150 Jahre Brucker Lager/TÜPl Bruckneudorf - 1
Teil 1: Von der Gründung 1867 bis zum Ersten Weltkrieg 1914
Seit mehr als zweihundert Jahren wird die Region von Bruck an der Leitha für militärische Übungen genutzt. 1867, vor 150 Jahren, wurde der Übungsplatz als permanente Ausbildungsstätte errichtet. Seit damals hat dieser Ort einen fixen Platz in der Geschichte der bewaffneten Macht Österreichs, der nach der Theresianischen Militärakademie die zweitälteste militärische Ausbildungsstätte in Österreich ist.
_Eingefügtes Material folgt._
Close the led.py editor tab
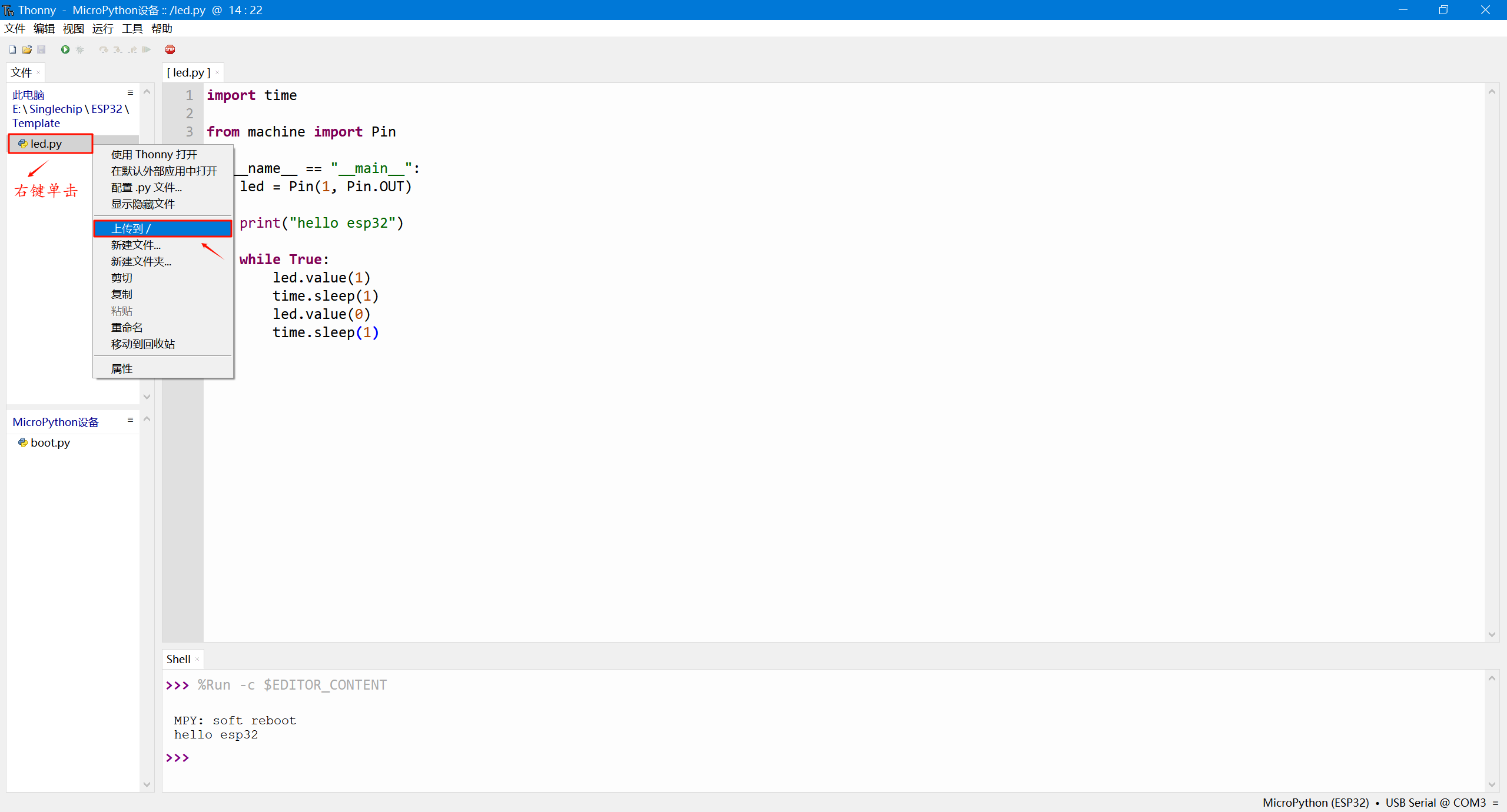Screen dimensions: 1507x812 point(217,72)
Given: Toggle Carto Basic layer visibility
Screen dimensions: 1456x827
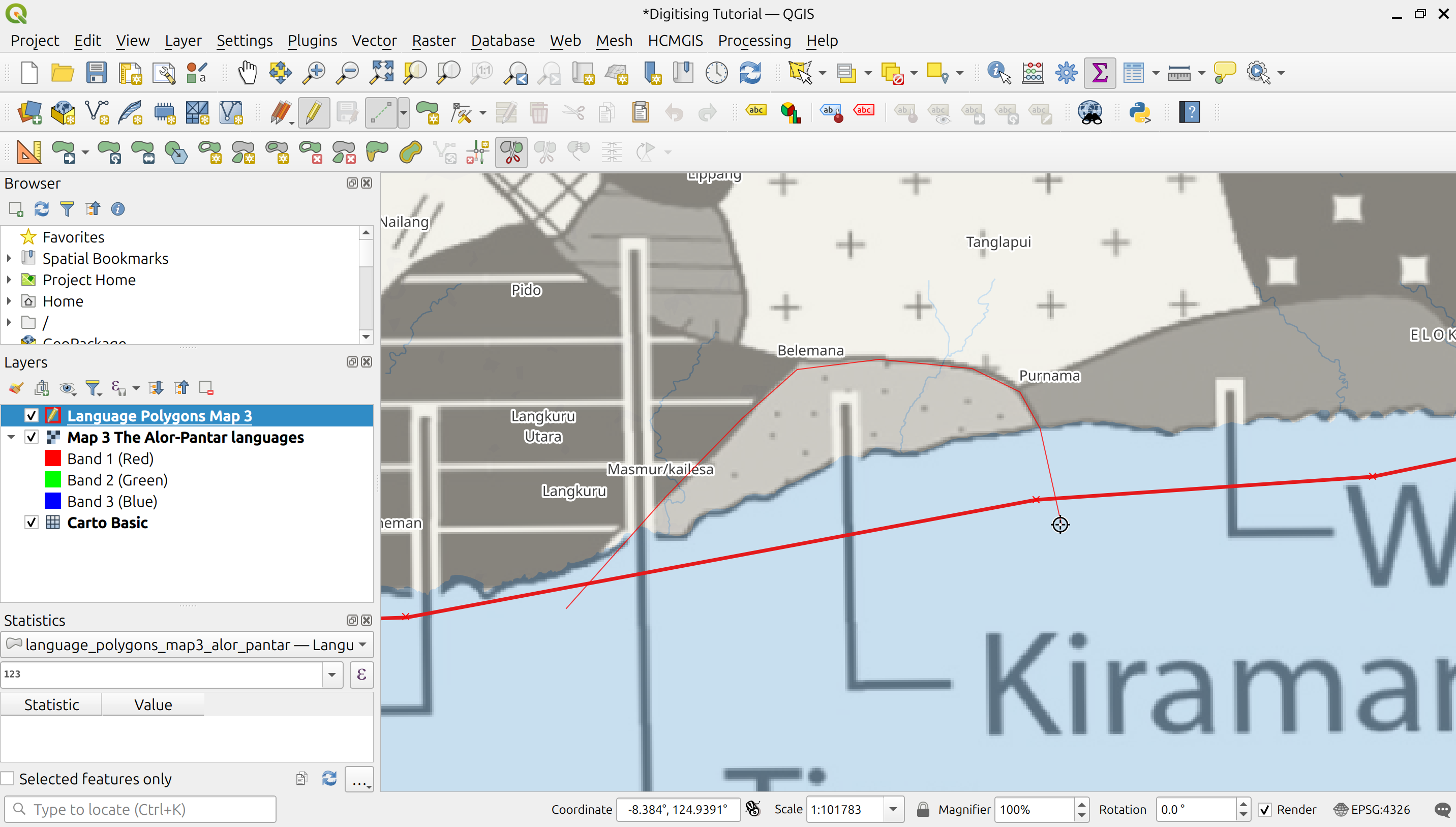Looking at the screenshot, I should (x=32, y=523).
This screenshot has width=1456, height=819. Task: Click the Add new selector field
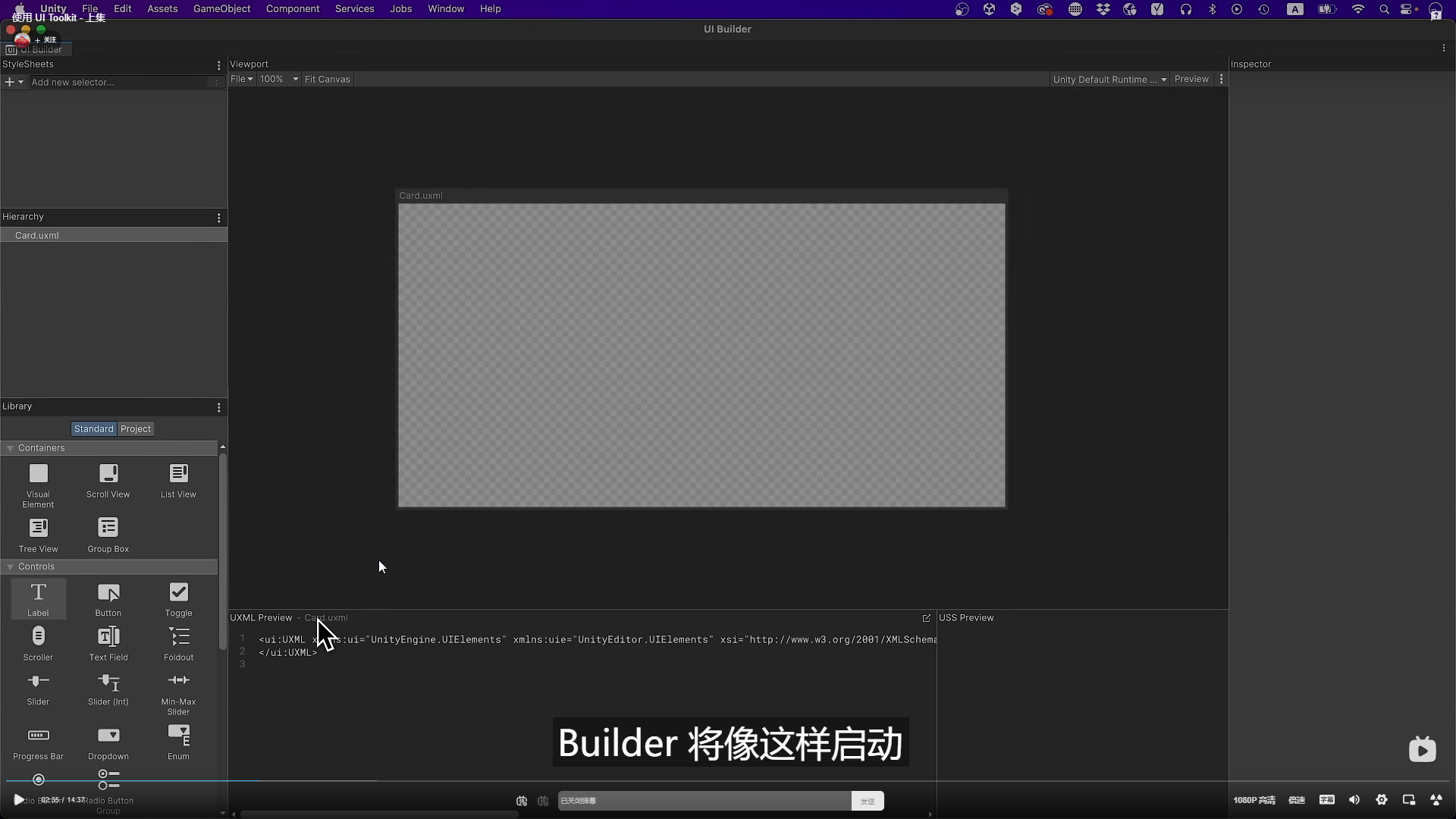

Als Gründungsjahr des Brucker Lagers gilt das Jahr 1867. In diesem Jahr wurde der Kaufvertrag für die Ablöse der Grundstücke zur Errichtung eines permanenten Militärlagers zwischen der Stadtgemeinde Bruck und dem Militär unterzeichnet. Bereits Jahrzehnte davor wurde die Gegend um Bruck an der Leitha für militärische Übungen genützt. Nachdem die Stadt zu Beginn des 19. Jahrhunderts zur regulären Garnison wurde, gab es am Nordosthang des Spitalberges einen Übungsplatz für das Sappeurkorps (Sappeur: Pionier; ursprünglich zum Errichten von Sappen - Gräben eingesetzt).
1814 fand das erste überlieferte militärische Großereignis statt - ein Mineur- und Sappeurmanöver unter Anwesenheit von Kaiser Franz I. und den Souveränen von Russland, Preußen, Bayern und Dänemark. Nach dem Abgang des Sappeurkorps 1846 wurde der Übungsplatz wieder von der Stadt Bruck übernommen und aufgeteilt. Trotzdem folgten in den folgenden Jahren immer wieder größere Übungen im Raum Bruck wie im Jahr 1857, als eine zehn Tage dauernde Kavallerie-Übung auf der Parndorfer Heide stattfand.
1863 wurde abermals eine Zeltstadt zwischen Pachfurth und Rohrau errichtet. Für die benutzten Flächen mussten, da es sich um keinen heereseigenen Grund handelte, hohe Summen an Entschädigung bezahlt werden. Kosten verursachten auch die vorausgesandten technischen Truppen und der Lagerbau. Der Gedanke lag nahe, diese alljährlich auftretenden Auslagen zu vermeiden und das Geld für den Bau eines Lagers auf heereseigenem Grund zu verwenden. Nach Abschluss des Manövers im Jahr 1863 blieben einige Offiziere in Bruck zurück und machten Geländeaufnahmen, um dieses Vorhaben umzusetzen. Die Verhandlungen wurden aber wegen zu hoher Forderungen seitens der Grundeigentümer abgebrochen.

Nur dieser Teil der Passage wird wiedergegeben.